(Data shown)
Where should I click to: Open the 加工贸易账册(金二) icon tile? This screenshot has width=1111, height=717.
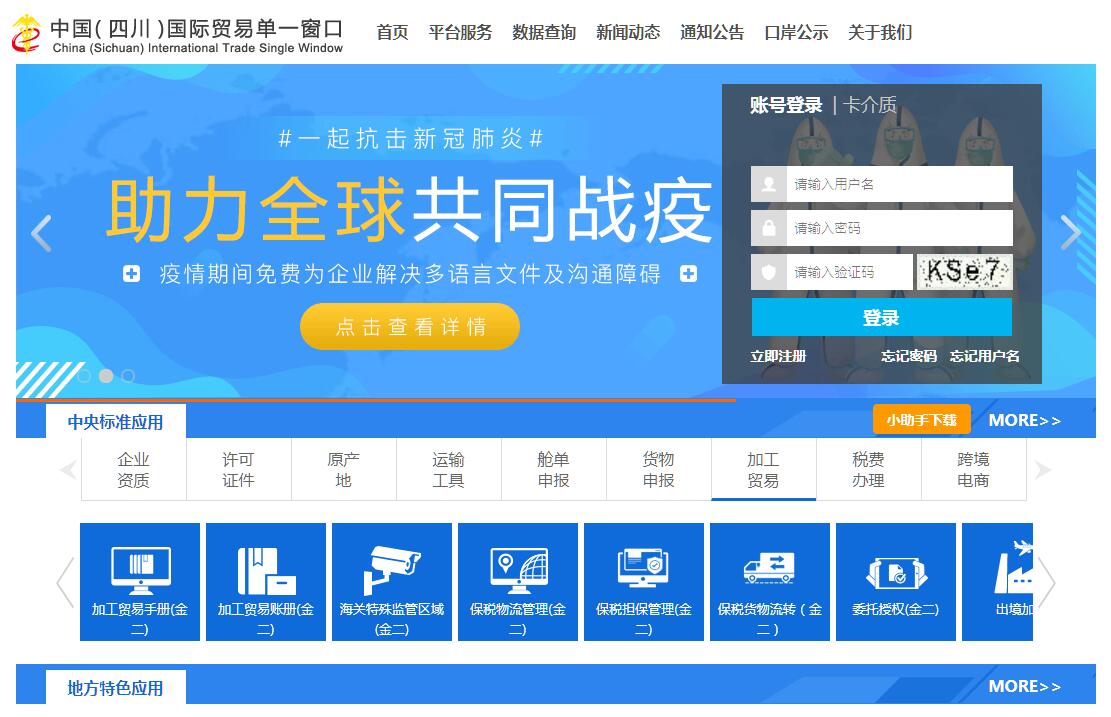266,581
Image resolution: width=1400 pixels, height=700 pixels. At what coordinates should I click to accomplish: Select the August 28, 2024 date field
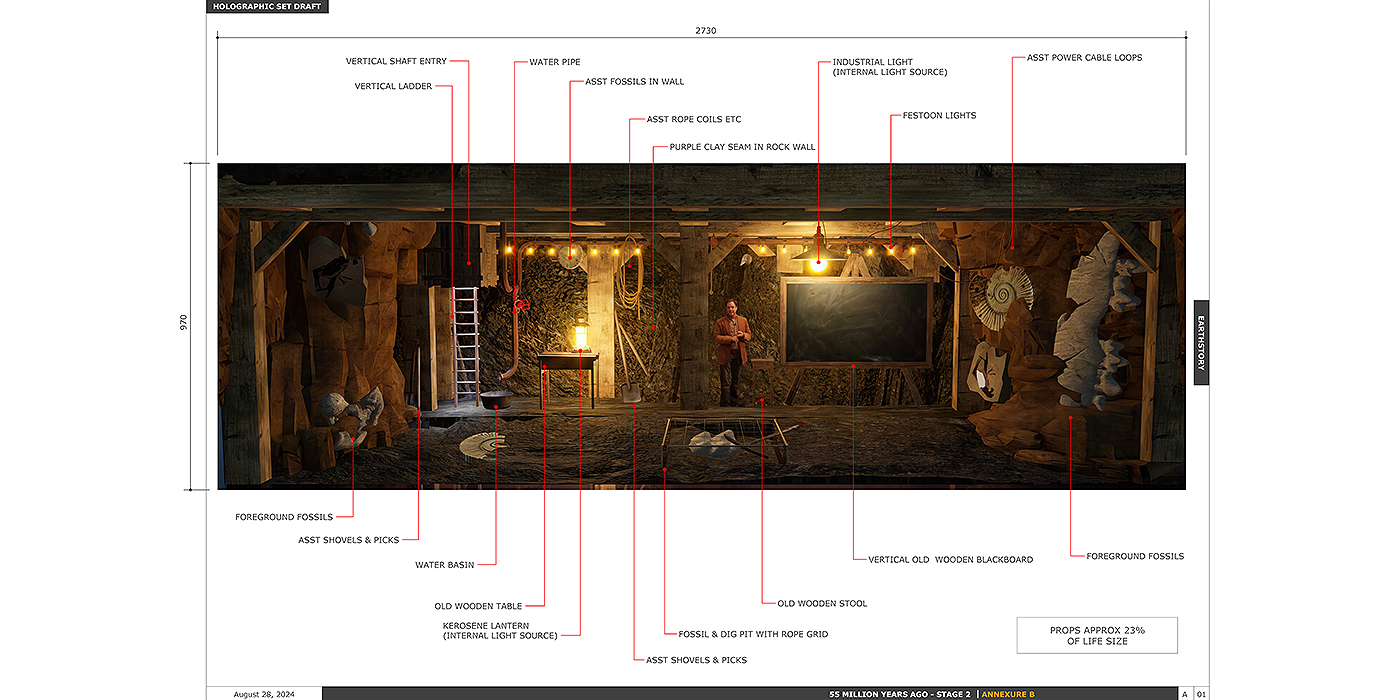pos(264,694)
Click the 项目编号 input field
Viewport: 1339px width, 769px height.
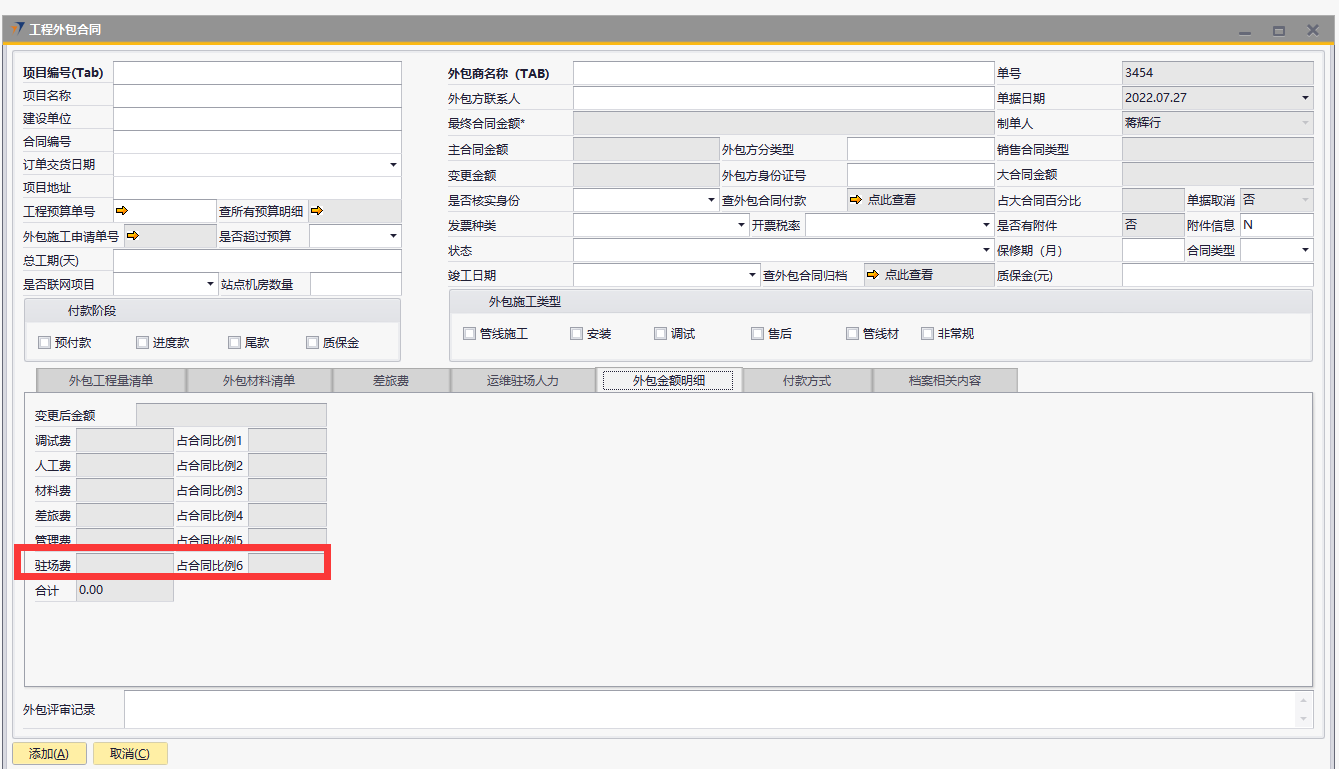coord(256,73)
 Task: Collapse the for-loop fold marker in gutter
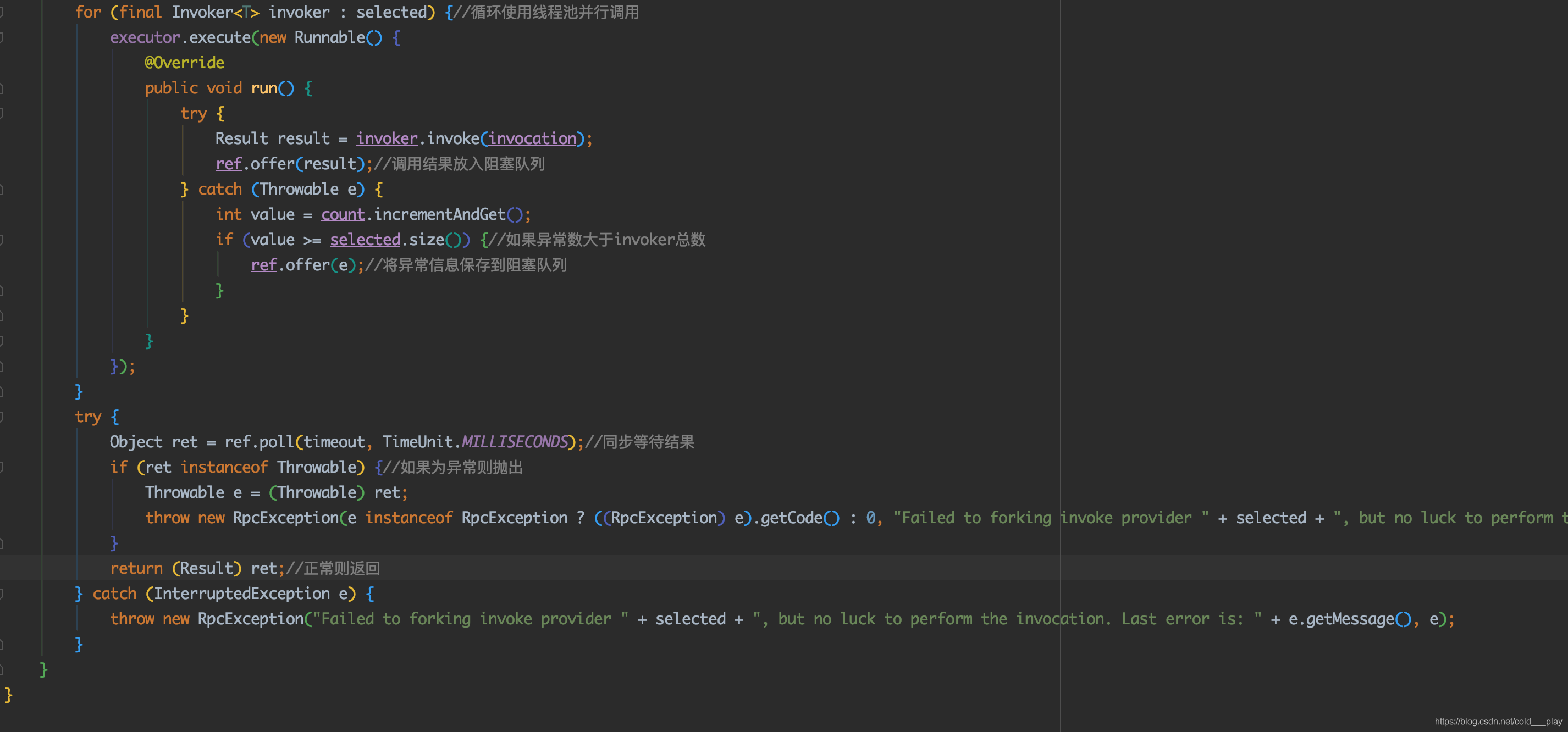click(2, 12)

(Work to be completed) Reproduce the text of all the records above word for word, leaving out the pictures.

(Answer)
Where should I click to: Open the 加工贸易账册(金二) icon tile? This screenshot has width=1111, height=717.
266,581
Image resolution: width=1400 pixels, height=700 pixels. At what coordinates should I click to accomplish: Select the August 28, 2024 date field
pos(264,694)
Click the 项目编号 input field
Viewport: 1339px width, 769px height.
coord(256,73)
 Task: Collapse the for-loop fold marker in gutter
click(2, 12)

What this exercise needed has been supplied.